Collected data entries
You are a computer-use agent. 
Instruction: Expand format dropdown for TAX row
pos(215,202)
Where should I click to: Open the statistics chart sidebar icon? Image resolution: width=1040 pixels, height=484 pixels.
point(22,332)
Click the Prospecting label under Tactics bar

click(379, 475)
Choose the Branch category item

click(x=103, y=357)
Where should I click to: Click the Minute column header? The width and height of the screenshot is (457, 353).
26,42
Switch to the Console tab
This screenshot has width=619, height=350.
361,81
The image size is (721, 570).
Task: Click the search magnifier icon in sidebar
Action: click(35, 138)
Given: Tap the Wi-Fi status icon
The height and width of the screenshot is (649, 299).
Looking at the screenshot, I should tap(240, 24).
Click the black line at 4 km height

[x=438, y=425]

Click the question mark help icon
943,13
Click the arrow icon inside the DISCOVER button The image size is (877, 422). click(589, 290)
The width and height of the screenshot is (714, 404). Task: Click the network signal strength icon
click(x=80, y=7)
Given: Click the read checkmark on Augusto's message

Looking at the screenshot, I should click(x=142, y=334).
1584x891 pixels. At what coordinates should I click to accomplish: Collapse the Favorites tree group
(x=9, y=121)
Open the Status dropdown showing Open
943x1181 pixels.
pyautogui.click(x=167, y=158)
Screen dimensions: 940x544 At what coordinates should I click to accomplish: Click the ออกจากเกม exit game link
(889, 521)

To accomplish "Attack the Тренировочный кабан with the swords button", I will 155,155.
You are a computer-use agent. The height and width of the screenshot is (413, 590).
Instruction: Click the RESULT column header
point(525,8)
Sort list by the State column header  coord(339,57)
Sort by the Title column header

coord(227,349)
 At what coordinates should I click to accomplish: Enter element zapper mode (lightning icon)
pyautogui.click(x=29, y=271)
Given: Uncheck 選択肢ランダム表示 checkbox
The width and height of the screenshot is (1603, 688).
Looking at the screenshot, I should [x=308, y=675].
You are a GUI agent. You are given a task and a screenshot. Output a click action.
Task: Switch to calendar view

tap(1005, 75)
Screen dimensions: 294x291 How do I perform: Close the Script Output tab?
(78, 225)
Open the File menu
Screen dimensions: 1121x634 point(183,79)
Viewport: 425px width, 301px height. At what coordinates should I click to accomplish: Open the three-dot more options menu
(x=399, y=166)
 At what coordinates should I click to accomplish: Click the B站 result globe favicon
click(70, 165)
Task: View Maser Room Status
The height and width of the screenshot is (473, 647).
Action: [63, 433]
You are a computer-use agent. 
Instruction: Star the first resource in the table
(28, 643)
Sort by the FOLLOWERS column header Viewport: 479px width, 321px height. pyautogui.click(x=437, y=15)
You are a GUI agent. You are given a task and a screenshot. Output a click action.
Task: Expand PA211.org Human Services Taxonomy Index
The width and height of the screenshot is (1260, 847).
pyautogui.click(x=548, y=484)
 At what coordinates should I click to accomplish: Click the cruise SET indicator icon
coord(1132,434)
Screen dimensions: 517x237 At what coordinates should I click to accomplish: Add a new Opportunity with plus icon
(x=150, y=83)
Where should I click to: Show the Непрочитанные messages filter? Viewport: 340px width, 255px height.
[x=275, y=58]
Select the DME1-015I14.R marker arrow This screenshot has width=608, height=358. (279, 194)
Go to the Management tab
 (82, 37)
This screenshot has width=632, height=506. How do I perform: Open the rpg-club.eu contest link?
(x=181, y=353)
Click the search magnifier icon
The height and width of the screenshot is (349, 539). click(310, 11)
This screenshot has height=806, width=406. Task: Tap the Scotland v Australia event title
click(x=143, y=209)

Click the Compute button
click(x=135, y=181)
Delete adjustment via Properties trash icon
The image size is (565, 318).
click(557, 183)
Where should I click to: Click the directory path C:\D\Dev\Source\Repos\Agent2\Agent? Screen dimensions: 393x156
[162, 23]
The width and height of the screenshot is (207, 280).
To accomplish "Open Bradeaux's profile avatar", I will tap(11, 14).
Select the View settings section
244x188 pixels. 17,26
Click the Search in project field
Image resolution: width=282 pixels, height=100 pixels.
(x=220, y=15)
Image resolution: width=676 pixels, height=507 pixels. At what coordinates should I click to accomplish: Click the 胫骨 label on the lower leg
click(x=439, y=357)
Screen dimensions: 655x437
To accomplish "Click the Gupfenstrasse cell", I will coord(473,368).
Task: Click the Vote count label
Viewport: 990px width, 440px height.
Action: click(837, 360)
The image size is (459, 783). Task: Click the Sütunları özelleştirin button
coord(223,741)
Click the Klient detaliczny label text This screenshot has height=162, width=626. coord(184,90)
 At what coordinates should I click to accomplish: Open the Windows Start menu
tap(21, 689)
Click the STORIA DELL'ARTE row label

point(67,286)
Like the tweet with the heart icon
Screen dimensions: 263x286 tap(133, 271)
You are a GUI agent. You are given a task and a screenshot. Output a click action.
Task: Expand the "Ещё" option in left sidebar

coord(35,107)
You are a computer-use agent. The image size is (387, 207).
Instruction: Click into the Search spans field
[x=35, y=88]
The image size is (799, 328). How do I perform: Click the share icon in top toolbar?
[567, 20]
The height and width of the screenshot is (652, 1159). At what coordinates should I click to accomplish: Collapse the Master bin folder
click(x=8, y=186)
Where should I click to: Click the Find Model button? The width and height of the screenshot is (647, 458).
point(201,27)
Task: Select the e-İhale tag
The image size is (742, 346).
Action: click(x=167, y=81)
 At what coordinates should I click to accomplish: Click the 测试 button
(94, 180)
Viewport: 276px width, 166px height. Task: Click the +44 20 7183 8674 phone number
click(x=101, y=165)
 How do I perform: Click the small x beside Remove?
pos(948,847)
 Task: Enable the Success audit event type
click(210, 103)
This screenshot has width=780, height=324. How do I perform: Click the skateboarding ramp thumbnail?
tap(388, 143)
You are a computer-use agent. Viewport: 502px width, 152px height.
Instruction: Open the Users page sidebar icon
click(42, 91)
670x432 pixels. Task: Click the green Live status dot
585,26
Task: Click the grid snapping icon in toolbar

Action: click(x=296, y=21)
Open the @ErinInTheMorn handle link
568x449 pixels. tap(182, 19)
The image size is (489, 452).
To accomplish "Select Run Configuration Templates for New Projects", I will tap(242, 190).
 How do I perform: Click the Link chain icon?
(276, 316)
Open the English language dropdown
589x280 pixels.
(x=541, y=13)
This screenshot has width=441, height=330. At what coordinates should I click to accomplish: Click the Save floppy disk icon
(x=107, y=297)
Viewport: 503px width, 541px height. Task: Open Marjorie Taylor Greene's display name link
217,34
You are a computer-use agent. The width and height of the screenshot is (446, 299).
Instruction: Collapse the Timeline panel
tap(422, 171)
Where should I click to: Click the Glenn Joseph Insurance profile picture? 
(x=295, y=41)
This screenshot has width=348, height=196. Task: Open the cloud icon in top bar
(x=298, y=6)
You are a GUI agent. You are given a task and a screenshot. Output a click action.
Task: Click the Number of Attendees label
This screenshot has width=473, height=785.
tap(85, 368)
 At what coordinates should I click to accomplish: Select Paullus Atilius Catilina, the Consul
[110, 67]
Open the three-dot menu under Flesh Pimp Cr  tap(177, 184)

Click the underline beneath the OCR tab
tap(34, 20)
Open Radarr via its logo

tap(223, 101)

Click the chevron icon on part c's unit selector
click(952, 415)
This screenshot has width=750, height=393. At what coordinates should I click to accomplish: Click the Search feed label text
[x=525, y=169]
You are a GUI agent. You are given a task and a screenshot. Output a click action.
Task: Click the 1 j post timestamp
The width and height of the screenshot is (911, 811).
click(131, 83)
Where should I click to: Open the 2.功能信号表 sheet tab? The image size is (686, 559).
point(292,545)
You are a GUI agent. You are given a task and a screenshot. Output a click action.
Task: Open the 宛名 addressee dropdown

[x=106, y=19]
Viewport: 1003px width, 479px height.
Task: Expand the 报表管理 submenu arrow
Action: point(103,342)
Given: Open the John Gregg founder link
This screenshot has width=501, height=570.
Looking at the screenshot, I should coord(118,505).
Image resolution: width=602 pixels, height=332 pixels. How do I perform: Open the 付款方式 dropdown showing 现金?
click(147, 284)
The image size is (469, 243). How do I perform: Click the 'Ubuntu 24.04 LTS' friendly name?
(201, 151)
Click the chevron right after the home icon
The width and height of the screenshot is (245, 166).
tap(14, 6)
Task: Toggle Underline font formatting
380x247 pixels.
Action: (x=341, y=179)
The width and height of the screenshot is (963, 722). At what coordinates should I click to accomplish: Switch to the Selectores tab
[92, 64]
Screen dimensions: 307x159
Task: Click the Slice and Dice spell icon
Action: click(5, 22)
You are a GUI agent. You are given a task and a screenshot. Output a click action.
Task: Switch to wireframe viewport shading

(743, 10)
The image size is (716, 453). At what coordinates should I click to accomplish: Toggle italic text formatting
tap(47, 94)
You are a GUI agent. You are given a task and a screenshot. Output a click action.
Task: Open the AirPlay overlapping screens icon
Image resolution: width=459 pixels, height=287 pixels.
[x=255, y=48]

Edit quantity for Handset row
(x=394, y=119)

→ The task
Give the number of lines in the records that contain the word "computer", and write nothing else.

→ Exercise solution
6